(Records from a data collection)

-*-

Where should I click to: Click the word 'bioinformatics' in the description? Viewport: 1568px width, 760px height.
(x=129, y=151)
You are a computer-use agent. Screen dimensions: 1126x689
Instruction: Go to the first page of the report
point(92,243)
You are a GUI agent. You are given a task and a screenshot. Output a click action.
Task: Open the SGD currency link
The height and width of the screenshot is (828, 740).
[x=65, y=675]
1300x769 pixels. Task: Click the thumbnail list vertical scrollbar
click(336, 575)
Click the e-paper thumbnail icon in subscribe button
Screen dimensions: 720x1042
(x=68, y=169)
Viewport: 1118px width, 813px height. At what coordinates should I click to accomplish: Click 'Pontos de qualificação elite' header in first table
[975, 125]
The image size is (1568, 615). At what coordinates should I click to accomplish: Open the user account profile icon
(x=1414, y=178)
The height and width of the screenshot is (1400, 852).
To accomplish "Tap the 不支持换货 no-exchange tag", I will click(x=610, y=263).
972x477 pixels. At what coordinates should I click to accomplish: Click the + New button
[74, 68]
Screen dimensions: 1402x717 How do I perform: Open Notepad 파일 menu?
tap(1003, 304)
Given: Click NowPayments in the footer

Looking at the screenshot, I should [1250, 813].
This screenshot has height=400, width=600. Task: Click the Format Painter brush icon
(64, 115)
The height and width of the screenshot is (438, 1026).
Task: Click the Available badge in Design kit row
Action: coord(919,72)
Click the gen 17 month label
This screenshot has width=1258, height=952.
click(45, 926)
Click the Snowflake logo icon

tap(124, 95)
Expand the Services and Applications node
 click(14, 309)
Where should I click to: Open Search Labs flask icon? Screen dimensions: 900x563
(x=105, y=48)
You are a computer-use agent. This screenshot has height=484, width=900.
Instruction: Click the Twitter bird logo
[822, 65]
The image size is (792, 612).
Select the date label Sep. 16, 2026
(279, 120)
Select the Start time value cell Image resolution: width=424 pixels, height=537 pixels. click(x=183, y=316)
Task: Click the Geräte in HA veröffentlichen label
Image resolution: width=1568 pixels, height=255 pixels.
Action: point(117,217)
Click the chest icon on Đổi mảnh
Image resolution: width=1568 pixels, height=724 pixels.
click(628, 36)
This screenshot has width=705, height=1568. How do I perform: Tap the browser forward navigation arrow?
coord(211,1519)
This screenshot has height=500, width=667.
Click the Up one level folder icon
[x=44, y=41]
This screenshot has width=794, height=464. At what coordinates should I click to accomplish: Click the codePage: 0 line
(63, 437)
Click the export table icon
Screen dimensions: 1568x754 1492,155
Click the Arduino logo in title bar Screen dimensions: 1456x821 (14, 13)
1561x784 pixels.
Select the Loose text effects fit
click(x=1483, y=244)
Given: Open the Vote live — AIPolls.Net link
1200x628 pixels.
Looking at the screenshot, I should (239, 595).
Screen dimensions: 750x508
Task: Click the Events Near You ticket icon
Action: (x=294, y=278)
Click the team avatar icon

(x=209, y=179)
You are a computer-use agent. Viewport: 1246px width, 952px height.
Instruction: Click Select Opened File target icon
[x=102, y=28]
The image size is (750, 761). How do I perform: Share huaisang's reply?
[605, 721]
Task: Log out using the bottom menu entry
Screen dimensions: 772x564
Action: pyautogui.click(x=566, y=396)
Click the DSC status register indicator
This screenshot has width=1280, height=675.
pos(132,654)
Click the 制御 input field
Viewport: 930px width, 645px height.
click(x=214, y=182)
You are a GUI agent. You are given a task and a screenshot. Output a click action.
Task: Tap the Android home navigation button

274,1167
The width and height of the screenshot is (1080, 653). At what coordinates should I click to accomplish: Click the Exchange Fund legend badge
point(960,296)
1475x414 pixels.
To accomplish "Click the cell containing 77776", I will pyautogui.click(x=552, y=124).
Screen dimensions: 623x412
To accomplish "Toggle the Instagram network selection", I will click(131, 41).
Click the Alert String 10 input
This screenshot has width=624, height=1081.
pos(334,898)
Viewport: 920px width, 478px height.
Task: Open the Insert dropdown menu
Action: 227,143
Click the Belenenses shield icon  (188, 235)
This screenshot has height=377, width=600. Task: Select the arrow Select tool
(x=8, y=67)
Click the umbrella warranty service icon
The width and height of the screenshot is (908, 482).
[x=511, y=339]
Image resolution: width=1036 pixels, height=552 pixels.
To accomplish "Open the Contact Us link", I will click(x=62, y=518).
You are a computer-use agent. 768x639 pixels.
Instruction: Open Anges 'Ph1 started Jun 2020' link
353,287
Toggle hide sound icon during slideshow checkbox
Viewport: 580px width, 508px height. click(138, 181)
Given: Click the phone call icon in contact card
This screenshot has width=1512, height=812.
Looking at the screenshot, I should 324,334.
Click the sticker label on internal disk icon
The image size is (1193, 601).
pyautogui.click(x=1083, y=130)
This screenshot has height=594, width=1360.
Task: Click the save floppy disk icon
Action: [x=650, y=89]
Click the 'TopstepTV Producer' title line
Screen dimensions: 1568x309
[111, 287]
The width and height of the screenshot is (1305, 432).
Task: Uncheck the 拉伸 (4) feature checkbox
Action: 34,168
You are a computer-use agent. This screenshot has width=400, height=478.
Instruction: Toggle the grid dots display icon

-*-

(What needs to be done)
Among the lines above, return those that contain the string "computer".

(Answer space)
You are a computer-use agent. Screen dimensions: 1126x689
You are a computer-use agent. This screenshot has height=484, width=900.
You are a computer-use agent. Viewport: 1246px width, 952px height.
You are a computer-use agent. 768x639 pixels.
You are a computer-use agent. This screenshot has width=400, height=478.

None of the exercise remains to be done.